A Few Words of Caution
If you’re interested in implementing any kind of marketing to leverage user photos from Instagram, you’ll need to ensure compliance with Instagram’s TOS. This means not saving any photos but displaying them from the Instagram URL, so if a consumer removes their photo or marks it private, it will be reflected wherever you might be showing their photo.
Finally, make your intentions clear to your audience. If your intention is to use fan photos on your ecommerce pages, get your customers excited about the opportunity. Encourage them to share their best photos with your brand for a chance to be featured on your product pages. You’ll find your fans love to associate with your brand as long as they know what you’re up to and they are participating willingly.
Conclusion
Instagram is no longer a niche social platform. In fact, 68% of the Interbrand Top 100 brands are on Instagram. And as more jump on board, brands will be looking for new ways to tap into their audiences and harness the marketing potential of Instagram.
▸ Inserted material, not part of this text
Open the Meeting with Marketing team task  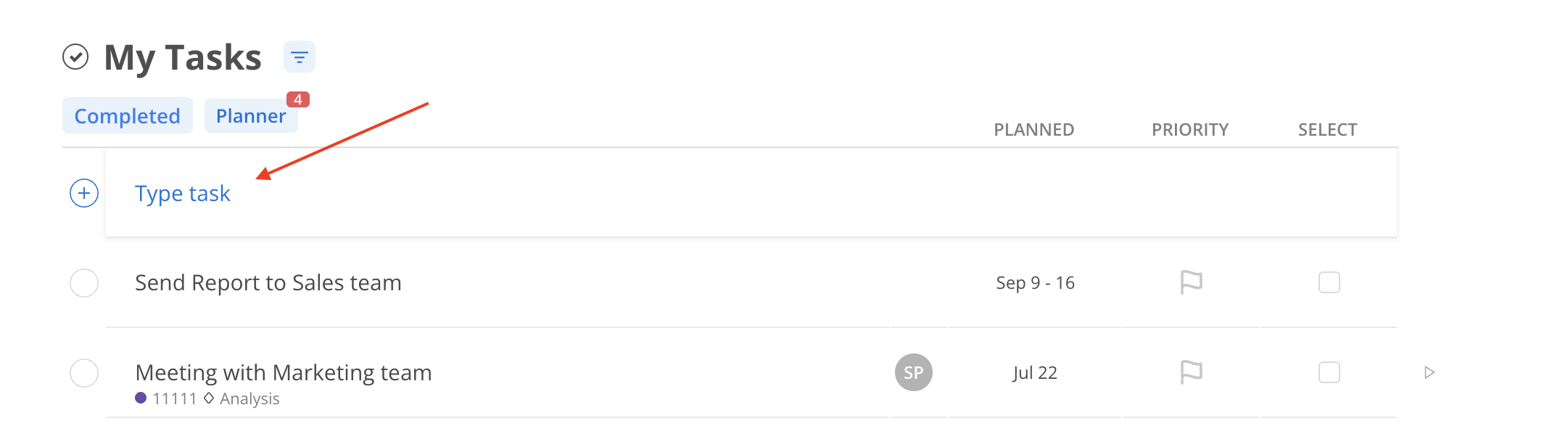[284, 372]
Establishing a presence on Instagram is one thing, but tapping into user content to power your ecommerce sales is a whole other challenge.
Now, as you were reading this article, you might have been thinking, “Great, I love these ideas, but how am I supposed to do all of this without making a major investment?” Luckily, there are affordable platforms, tools, and services out there that can help your brand get started with any of the above ideas.
How Halo Luxe Uses Instagram To Increase Sales Tax
About the Author: Michael Zsigmond is the founder of Fanbase Media, a Vancouver based B2B SaaS startup that helps brands leverage user-generated content from consumers on mobile and Instagram. You can learn more about Fanbase’s marketing platform at www.getfanba.se.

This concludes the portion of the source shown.